Critics allege that Ring’s doorbell cameras have contributed to racial profiling and invasions of privacy. Massachusetts Democratic Sen. Ed Markey, who has questioned Ring about its practices, has said authorities’ use of Ring footage “creates a crisis of accountability.”
In response to Markey’s questions, Ring has said it reserves the right to hand over camera footage to law enforcement in an emergency and without a warrant and disclosed in 2022 that it had done so at least 11 times in the first half of that year alone.
Guariglia said that despite Wednesday’s announcement, he is “still deeply skeptical about law enforcement’s and Ring’s ability to determine what is, or is not, an emergency” allowing authorities to bypass the legal process.
Ring has also faced blowback over “Ring Nation,” a TV show highlighting humorous video clips captured by Ring devices that the company said were intended to spark delight but that critics said normalized and made light of Amazon’s growing surveillance power.
And Ring has received wider criticism over its handling of user data and its ability to protect users’ privacy. Last year, Ring agreed to pay $5.8 million to settle allegations by the Federal Trade Commission that it gave employees unrestricted access to videos from customers’ Ring devices and ignored reports that some Ring employees were secretly viewing user footage. The FTC also alleged that numerous instances of hacked Ring cameras undercut the company’s marketing claims that the cameras would enhance user security.
Wednesday’s announcement comes on the same day that Senate lawmakers questioned law enforcement and academics about the rising use of artificial intelligence in policing. And it coincides with reports of wrongful arrests arising from the use of facial recognition analysis of surveillance camera footage.

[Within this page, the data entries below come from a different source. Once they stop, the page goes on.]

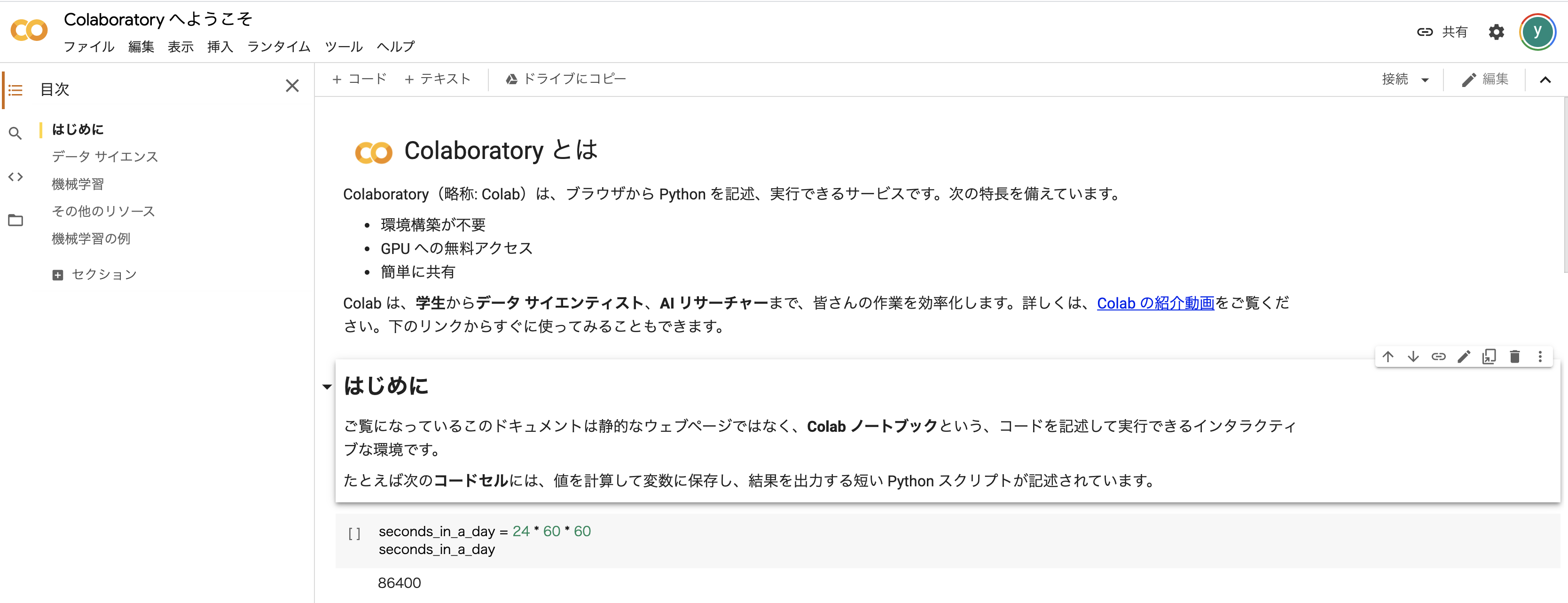Toggle the table of contents panel icon
1568x603 pixels.
16,90
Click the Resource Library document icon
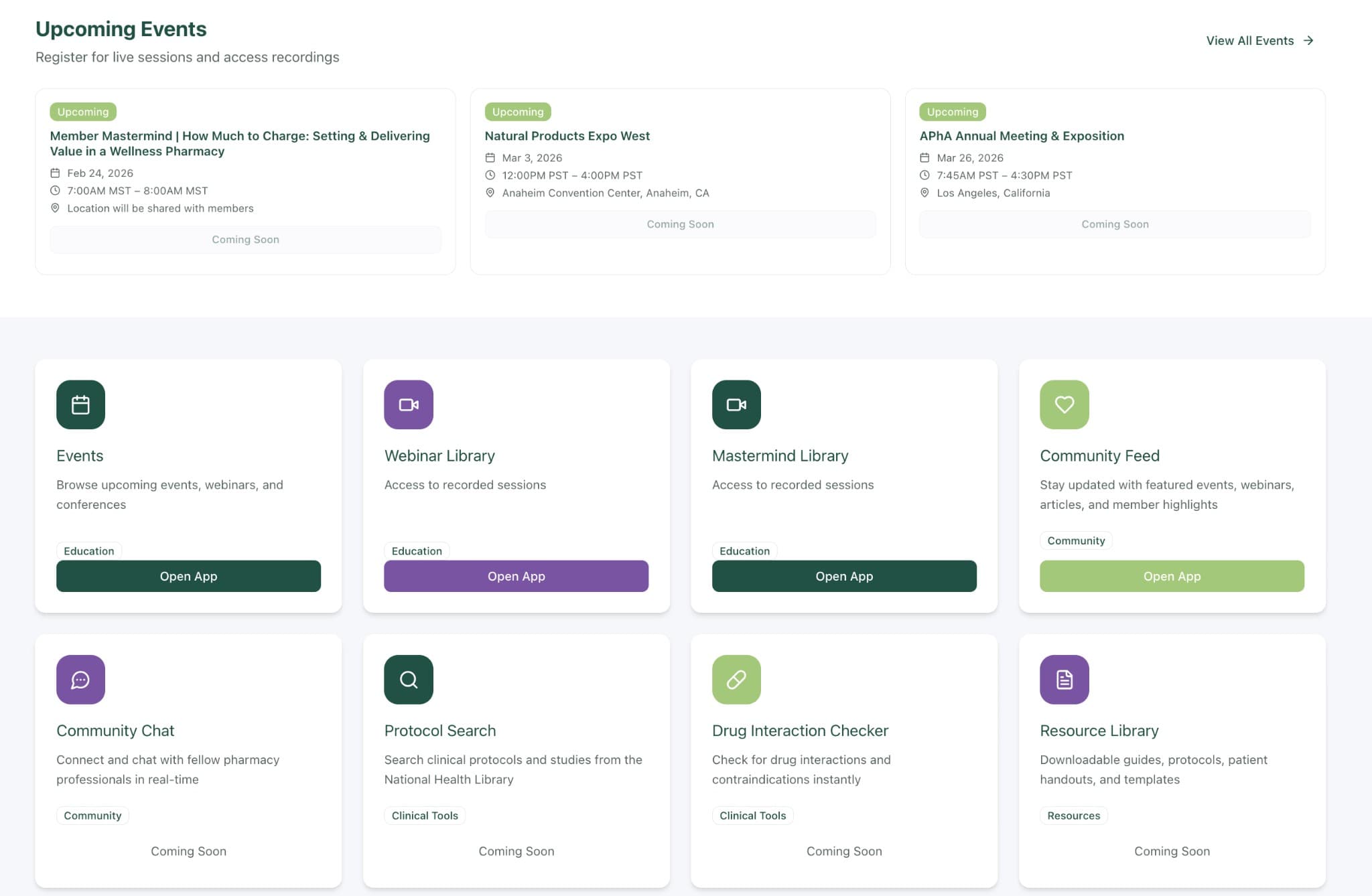Screen dimensions: 1372x896 1064,680
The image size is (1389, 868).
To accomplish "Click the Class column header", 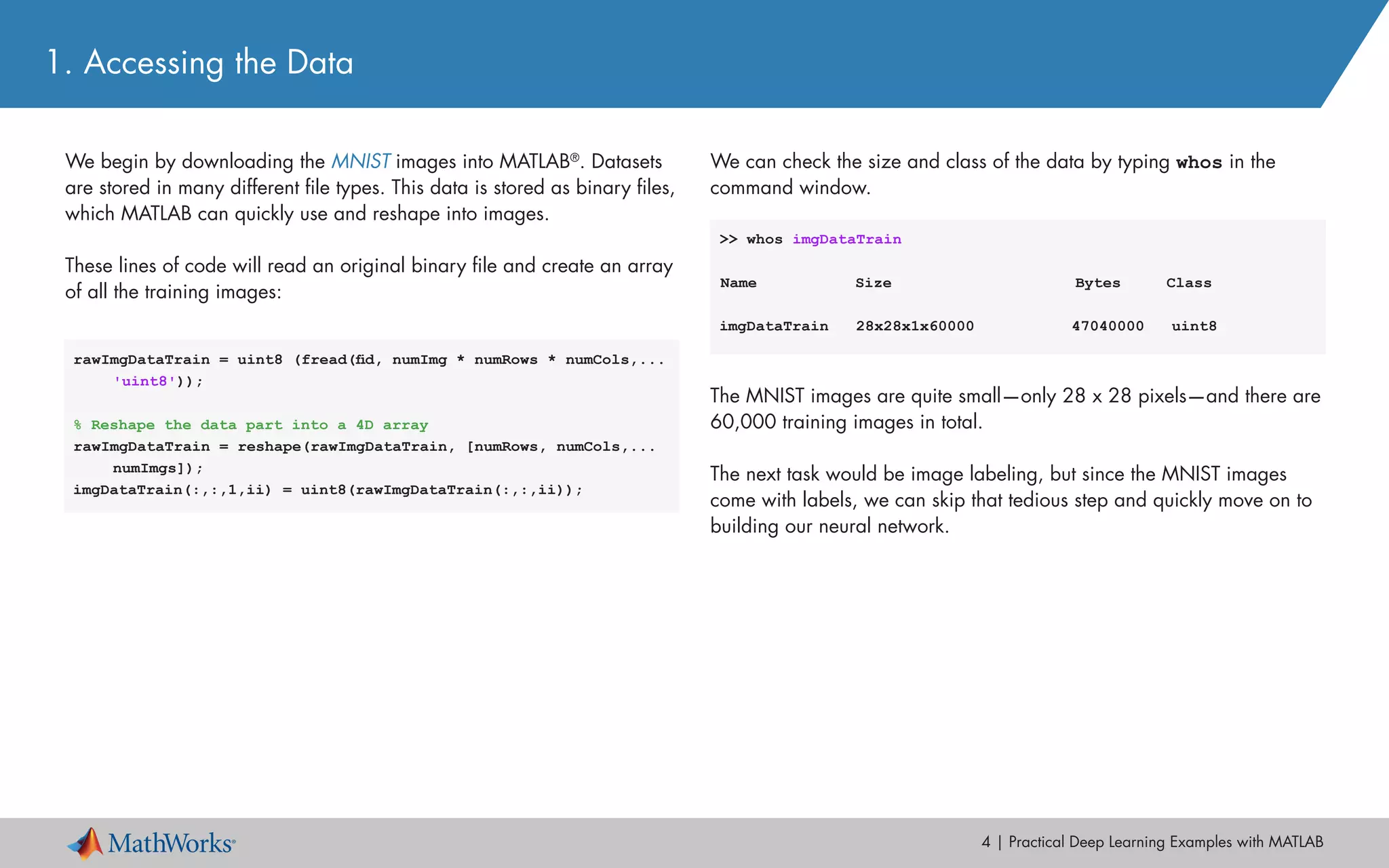I will (x=1188, y=283).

“While AI has the potential to improve law enforcement efficacy, it can also cause harmful errors with high-stakes consequences for life and liberty,” Rebecca Wexler, a law professor at the University of California, Berkeley, testified to lawmakers at Wednesday’s hearing.
“Congress should require [AI] vendors to allow independent audits by clarifying that AI tools used in the criminal legal system must be subject to independent review.”
While Ring did not disclose its specific reasons for ending the video-sharing program, at a certain point the company must have calculated that its perceived closeness with authorities hurt more than it helped overall, said Jay Stanley, senior policy analyst at the American Civil Liberties Union.
“I would’ve loved to have been a fly on that wall,” Stanley said. “It seems significant that they decided to pull back from a hand-in-glove relationship with law enforcement, at least in their marketing.”